Yair Levy’s wife and daughter ordered to appear in fraudulent transfer case

By David Jones | January 18, 2013 04:30PM

The wife and daughter of developer of Yair Levy have been ordered to appear in court Feb. 21 on possible contempt charges, after failing to comply with subpoenas related to allegations that Levy fraudulently transferred property to them.

State Supreme Court Judge Joan Madden ordered Levy’s wife, Sosana, and daughter, Galit, to appear at a contempt hearing linked to a 2011 judgment for $11 million against the developer by Anglo Irish Bank, the lender at Levy’s failed Rector Square condominium at 225 Rector Place in Battery Park. (The Related Companies bought the debt at Rector Square and took over the project.)

The New York State Attorney General’s office in 2011 banned Levy from selling co-ops and condos, after a court ruled that he stole millions of dollars in reserve funds from Rector Square and used the money on personal and family expenses. He was ordered to pay $7.4 million to replenish the funds stolen from the reserve fund and compensate the condo buyers at the 303-unit complex.

Dallas, Texas-based Lone Star Funds acquired the debt from Anglo Irish, and filed suit to collect on the judgment. Lone Star, in court filings, alleges Levy’s wife and daughter failed to appear at depositions in 2012 that would help determine whether they received fraudulent real estate transfers designed to protect the developer from creditors.

In a Jan. 11 court filing, Peter Foster, the attorney representing Lone Star, cites three separate cases that may involve fraudulent asset transfers by Levy. On Feb. 15, 2012, Sosana Levy testified in a lawsuit by Rector Square unit owners that her husband transferred his stake in a 620 Sixth Avenue holding company to her and she transferred a small percentage of that stake to her daughter, Galit. RXR Realty acquired 620 Sixth Avenue from a group that included Levy, Joseph Chetrit and Charles Dayan.

Foster noted that a family trust received $8.9 million when the proceeds were sold, and Levy testified in the Feb. 15 deposition that she was receiving money from the trust. He also noted Lior Aldad, a trustee of the family trust, testified in a March 5 deposition that he wrote a check to Sosana Levy from the trust using the $8.9 million, and that check allowed her to buy another building in Manhattan.

Foster also said that in November 2009, Yair Levy gave Galit an interest in the shares of an entity called Nevada Owners Inc., in connection with an apartment at 2021 Broadway on the Upper West Side.
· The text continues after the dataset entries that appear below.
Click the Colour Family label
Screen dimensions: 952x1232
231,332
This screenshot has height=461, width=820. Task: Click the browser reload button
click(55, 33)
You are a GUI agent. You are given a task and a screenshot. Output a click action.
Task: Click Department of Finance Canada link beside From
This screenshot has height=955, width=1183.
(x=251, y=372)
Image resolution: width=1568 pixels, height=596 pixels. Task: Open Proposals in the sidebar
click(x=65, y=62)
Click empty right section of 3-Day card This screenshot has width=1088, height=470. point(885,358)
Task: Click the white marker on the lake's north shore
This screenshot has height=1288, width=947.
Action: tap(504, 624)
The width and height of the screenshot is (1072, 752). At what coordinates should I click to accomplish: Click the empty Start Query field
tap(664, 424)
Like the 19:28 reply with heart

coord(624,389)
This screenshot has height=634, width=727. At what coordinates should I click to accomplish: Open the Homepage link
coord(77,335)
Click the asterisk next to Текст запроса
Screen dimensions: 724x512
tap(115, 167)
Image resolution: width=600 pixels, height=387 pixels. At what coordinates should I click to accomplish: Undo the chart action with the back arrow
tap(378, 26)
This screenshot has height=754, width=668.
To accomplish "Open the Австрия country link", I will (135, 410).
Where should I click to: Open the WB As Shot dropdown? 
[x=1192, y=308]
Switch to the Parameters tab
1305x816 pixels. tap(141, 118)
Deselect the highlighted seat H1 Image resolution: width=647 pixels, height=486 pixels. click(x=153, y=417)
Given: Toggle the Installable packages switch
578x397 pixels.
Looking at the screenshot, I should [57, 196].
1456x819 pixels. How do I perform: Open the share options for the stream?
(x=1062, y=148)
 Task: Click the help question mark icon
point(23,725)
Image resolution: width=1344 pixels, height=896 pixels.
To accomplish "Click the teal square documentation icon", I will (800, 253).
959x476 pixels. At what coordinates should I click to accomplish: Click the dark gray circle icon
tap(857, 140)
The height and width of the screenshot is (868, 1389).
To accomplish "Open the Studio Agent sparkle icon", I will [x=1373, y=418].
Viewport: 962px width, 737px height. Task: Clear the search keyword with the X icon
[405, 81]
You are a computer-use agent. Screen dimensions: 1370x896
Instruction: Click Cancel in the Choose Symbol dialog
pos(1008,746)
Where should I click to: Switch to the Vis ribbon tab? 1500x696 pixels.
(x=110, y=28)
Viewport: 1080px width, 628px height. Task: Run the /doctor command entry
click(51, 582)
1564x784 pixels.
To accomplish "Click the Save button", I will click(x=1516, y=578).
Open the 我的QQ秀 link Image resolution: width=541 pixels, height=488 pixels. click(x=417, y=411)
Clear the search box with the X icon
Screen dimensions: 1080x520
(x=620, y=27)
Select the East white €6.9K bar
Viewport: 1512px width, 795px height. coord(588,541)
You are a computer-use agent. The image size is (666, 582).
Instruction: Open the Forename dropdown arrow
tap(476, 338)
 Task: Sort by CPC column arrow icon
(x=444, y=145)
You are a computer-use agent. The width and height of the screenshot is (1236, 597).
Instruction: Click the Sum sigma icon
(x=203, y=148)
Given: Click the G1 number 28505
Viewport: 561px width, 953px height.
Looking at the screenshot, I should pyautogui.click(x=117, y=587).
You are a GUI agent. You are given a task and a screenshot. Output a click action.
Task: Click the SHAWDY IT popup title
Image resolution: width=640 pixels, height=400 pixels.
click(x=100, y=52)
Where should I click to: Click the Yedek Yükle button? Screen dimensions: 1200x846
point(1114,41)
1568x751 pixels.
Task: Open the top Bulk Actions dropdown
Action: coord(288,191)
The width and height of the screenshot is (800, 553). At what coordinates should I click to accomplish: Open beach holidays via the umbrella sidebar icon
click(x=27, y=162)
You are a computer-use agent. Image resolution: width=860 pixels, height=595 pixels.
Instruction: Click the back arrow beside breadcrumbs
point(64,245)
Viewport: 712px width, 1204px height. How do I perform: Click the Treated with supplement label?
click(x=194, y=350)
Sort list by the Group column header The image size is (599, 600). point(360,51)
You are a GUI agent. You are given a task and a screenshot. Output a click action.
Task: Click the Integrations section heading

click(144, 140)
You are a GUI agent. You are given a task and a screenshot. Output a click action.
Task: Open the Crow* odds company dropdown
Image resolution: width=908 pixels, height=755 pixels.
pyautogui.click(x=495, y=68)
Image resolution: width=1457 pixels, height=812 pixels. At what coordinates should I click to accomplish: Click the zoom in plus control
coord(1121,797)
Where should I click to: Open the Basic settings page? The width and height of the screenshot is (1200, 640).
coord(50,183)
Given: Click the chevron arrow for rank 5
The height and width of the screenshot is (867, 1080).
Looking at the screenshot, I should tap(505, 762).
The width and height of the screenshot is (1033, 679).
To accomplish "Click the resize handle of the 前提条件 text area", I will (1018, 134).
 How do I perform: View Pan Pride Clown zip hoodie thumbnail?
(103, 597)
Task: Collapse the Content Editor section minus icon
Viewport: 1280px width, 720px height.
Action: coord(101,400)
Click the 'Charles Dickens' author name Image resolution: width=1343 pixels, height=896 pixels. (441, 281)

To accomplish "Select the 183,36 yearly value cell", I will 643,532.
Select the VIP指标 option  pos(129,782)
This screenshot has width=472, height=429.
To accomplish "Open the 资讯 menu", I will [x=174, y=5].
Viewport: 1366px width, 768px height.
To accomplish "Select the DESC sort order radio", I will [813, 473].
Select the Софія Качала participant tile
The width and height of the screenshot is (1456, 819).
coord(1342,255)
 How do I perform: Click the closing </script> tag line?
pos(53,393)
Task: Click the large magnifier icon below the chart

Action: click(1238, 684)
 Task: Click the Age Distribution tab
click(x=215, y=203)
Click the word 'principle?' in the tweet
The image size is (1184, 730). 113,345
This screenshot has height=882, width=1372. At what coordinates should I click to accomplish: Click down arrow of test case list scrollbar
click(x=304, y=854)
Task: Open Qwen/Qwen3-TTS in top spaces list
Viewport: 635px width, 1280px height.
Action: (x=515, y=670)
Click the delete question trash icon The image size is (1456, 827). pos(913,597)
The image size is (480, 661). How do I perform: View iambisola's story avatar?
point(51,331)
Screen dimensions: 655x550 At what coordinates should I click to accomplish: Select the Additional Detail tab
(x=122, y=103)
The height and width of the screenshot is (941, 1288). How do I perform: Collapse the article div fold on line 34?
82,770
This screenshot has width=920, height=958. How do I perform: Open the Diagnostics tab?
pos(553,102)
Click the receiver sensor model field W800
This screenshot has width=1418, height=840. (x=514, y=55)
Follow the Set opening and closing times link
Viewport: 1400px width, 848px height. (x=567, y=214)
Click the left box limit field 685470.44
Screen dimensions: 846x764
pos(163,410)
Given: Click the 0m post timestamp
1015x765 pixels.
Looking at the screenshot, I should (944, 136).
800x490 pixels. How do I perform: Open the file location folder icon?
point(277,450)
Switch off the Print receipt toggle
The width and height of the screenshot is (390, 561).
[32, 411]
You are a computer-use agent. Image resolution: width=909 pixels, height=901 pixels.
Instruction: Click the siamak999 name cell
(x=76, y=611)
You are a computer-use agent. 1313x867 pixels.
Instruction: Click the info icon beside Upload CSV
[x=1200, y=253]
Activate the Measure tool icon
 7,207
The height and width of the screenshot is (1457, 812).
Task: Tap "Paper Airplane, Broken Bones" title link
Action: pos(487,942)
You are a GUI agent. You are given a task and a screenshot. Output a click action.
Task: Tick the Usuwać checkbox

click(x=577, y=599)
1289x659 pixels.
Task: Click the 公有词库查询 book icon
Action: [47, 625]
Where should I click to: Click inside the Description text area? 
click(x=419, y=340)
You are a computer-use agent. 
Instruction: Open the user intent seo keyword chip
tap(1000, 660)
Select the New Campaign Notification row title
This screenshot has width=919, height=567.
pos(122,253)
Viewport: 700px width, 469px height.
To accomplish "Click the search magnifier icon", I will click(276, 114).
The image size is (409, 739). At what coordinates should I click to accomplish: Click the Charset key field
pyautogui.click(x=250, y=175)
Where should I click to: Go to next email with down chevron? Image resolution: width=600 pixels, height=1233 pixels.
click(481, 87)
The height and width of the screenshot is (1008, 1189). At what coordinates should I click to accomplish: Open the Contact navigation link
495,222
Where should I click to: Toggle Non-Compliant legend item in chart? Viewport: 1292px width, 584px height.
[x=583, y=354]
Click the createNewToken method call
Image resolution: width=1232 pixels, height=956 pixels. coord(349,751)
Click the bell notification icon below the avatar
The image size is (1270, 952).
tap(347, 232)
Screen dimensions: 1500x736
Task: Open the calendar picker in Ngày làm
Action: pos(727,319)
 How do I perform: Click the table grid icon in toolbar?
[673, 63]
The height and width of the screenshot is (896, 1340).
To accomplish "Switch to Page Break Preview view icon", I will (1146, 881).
Brian Belowich, an attorney for the Rector Square unit owners alleged in a December 2011 court filing that 50 percent of an apartment at that building was transferred to Galit for “no consideration,” meaning no money.

Foster declined comment. Yair Levy said he “cannot talk for them,” referring to Galit and Sosana. Galit Levy could not be reached for comment. Lawyers for Yair Levy could not be reached for comment. Attorney General Eric Schneiderman said it was not involved in this legal proceeding, through a spokesperson.